You treat the contract portfolio as a managed asset. You measure value erosion drivers. You connect contract terms to operational outcomes and renewals. You do post-signature obligation tracking that is actually used.
The point of maturity is not that contracting becomes “faster.” It is that it becomes less lossy.
WorldCC’s benchmark in The ROI of contracting excellence pegs average value erosion at 8.6%, with wide dispersion between best and worst performers, and mature teams behave like they believe that number has an owner.
What “good” looks like here is closed-loop learning.
- Clause and playbook changes are tied to observed disputes and leakage
- Renewals are managed as a portfolio, not as calendar reminders
- The business can see risk exposure and commercial upside in the same view
Where most teams actually sit
Most teams I see sit in a split position. They look like Stage 2 on tooling and Stage 1 on governance.
They have a repository. They might even have templates and e-signature. But they do not have a controlled metadata standard, and they cannot produce defensible reporting without manual cleanup.
The ACC Docket article on using the maturity model makes a related point in a polite way: departments pick where to be intermediate or advanced based on resources, and few are advanced across all functions. Contract ops is usually one of the functions where ambition outpaces operational design.
The practical implication is that “we bought CLM” is not a maturity milestone. “We standardized and can defend the output” is.
How CLM supports the transitions, with real boundaries
CLM is not the maturity curve. CLM is the platform that either amplifies maturity or exposes the lack of it.
Two specific Concord examples, used accurately, map to the transitions I care about in daily GC work.

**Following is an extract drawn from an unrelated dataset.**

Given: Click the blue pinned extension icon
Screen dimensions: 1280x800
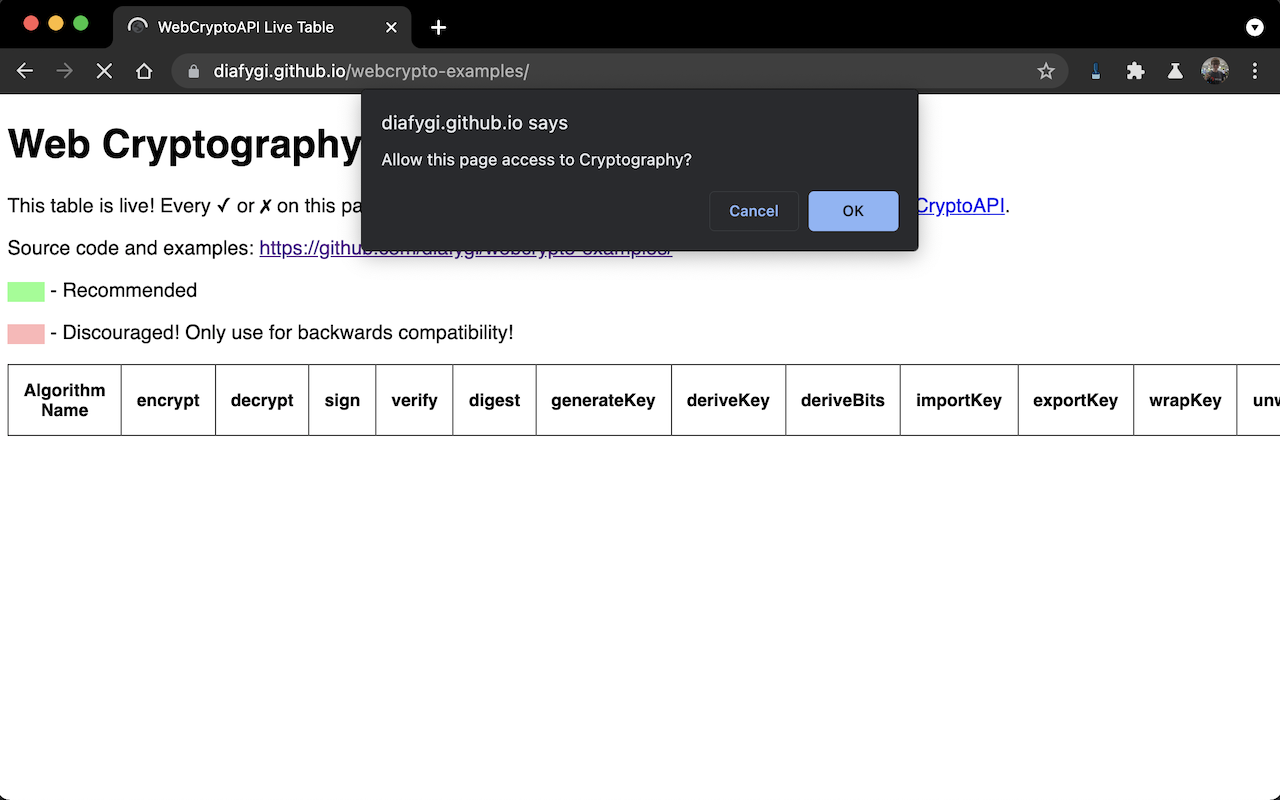Looking at the screenshot, I should point(1096,71).
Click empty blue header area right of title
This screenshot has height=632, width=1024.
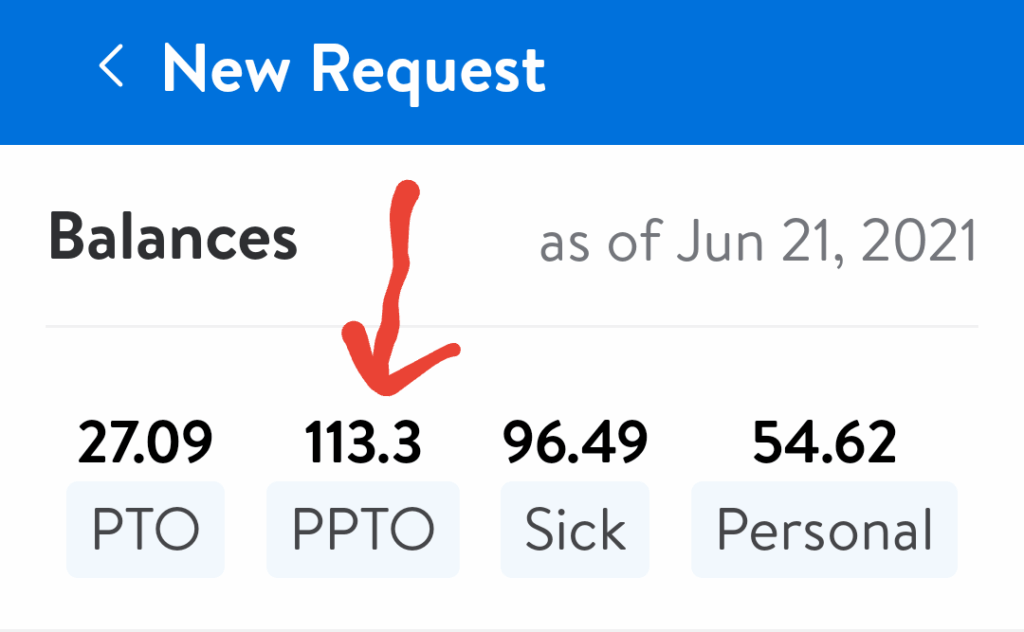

First, when approvals and audit evidence matter, Concord’s documented audit trail logging is useful because it records versions, status changes, drafts and redlines, signatures, and approval workflow creation, which lets me reconstruct what happened without rebuilding it from email. Note that metadata governance still needs a real owner inside the operating model.
Second, for higher maturity approval design, Concord’s approval workflows support conditional steps based on Smart Fields, which makes it possible to express policy like “amount, region, or term triggers” as workflow logic rather than as tribal knowledge.
A third point that matters in regulated settings is continuity. Concord’s SalesForce integration updates Concord’s audit trail when you update SalesForce properties, which helps when auditors care about the full chain from draft to signature.
None of that creates maturity by itself. It just means the system can carry maturity when the operating model is ready.
The maturity conversation most teams avoid
The hard part is not tooling. It is governance and operating discipline.
Gartner’s view of legal operations in its public legal operating model guidance treats “contracts” as one of four core components alongside strategy, talent, and process, which matches what I see in practice. Contract ops maturity is not a contracts team problem. It is an operating model problem.
If you want a practical takeaway, it is this.
- If you cannot define the population, you are not ready for Stage 3
- If you cannot control exceptions, you are not ready for Stage 4
- If you cannot link terms to outcomes, you are not ready for Stage 5
The teams that move up the curve do not start by asking which CLM is best. They start by deciding which questions they want to be able to answer without drama, and they configure process, data, and reporting backward from that target.